Un atelier de renforcement des capacités des acteurs impliqués dans le Projet d’Apprentissage et d’Autonomisation des Filles en RDC (PAAF) a été officiellement ouvert le lundi à l’Institut Supérieur Pédagogique de Tshikapa. Cette activité s’inscrit dans le cadre de la mise en œuvre d’une évaluation approfondie de la formation initiale des enseignants du secondaire en République démocratique du Congo.
Prévu pour trois jours, cet atelier constitue une étape importante du dispositif méthodologique adopté par les autorités éducatives, en collaboration avec les partenaires techniques et financiers.
Il fait suite au focus group pilote organisé à l’ISP de la Gombe, à Kinshasa, du 18 au 20 décembre 2025, sous la supervision d’un consultant international.
Conformément au calendrier validé, les travaux de terrain sont désormais déployés dans dix provinces du pays, au sein des Instituts Supérieurs Pédagogiques retenus dans l’échantillon. L’objectif principal est de collecter des données qualitatives et institutionnelles fiables afin d’évaluer la qualité de la formation initiale des enseignants du secondaire.
Pour cette étape, l’atelier réunit plusieurs acteurs clés du secteur éducatif, notamment le directeur provincial de l’Éducation nationale et Nouvelle Citoyenneté, le directeur général de l’ISP/Tshikapa, ainsi que des chefs d’établissements secondaires publics de la ville.
Les échanges portent essentiellement sur la qualité de la formation, les défis rencontrés dans le système éducatif et les pistes d’amélioration visant à renforcer les compétences des futurs enseignants.

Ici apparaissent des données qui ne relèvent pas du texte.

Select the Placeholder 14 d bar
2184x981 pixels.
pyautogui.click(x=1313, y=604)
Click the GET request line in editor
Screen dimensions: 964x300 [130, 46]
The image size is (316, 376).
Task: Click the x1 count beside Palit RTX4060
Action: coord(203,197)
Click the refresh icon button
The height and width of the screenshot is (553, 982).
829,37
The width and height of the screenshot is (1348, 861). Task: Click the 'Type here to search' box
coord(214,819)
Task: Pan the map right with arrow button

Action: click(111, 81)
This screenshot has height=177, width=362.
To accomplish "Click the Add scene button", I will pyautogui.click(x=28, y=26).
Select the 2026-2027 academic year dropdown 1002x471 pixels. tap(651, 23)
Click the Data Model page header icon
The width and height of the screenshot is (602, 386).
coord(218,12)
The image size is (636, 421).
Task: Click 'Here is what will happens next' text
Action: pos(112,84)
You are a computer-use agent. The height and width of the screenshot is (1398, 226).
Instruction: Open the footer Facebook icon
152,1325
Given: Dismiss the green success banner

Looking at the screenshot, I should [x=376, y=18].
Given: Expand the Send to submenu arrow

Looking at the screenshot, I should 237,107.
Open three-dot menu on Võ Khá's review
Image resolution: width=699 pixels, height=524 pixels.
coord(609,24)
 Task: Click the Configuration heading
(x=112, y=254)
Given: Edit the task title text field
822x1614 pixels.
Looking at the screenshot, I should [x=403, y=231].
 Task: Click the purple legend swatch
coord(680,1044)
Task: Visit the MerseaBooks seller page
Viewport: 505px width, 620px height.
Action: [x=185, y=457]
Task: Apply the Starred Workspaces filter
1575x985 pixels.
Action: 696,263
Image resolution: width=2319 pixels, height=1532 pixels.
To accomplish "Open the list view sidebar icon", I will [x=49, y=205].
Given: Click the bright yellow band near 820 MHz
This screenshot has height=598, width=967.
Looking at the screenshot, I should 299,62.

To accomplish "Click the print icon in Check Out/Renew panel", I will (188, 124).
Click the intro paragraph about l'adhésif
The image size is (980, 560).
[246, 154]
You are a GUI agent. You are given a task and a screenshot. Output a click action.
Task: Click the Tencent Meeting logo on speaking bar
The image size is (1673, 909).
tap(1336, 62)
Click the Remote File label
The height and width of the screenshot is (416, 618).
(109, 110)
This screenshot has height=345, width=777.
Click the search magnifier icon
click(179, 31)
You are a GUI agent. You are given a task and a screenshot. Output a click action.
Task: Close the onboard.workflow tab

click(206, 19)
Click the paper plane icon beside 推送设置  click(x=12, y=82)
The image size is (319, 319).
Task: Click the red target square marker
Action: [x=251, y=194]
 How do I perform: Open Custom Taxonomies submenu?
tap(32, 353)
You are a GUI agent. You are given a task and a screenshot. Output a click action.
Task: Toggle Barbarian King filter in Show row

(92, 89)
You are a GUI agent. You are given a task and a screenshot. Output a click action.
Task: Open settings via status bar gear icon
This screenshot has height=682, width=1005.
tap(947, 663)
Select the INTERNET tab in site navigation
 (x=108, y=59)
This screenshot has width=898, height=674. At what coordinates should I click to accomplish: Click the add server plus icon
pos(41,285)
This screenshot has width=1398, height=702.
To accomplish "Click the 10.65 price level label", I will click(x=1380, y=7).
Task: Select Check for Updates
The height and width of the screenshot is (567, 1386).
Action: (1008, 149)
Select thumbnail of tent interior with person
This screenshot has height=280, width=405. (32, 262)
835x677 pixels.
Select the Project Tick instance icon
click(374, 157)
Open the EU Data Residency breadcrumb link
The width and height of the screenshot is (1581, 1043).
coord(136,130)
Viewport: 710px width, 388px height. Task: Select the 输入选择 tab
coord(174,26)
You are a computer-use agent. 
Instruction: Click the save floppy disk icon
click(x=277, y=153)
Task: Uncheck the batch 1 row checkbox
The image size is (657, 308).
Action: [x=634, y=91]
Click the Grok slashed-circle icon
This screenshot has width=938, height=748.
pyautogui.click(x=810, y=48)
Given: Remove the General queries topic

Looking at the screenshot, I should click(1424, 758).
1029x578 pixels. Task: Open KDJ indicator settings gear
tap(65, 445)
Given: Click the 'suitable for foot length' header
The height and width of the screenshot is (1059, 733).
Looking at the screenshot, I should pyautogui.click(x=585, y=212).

Dans son mot d’accueil, Noël Kiala a souligné l’importance stratégique de cet atelier pour le système éducatif congolais :
« L’atelier qui nous réunit aujourd’hui s’inscrit dans une dynamique essentielle : celle de contribuer à la production de données qualitatives et institutionnelles fiables. Ces données serviront de socle à une évaluation approfondie de la formation initiale des enseignants du secondaire en RDC. Il s’agit là d’un enjeu majeur, car la qualité de notre système éducatif dépend étroitement de la formation de bons enseignants », a-t-il déclaré.
Il a également remercié les partenaires techniques et financiers pour leur accompagnement dans la mise en œuvre du projet PAAF.
Cette activité s’inscrit dans une dynamique nationale visant à améliorer durablement la qualité de l’enseignement secondaire en RDC, à travers une meilleure structuration de la formation initiale des enseignants.
Depuis Tshikapa, les travaux se poursuivent dans un climat d’engagement et de collaboration entre les différents acteurs du secteur éducatif.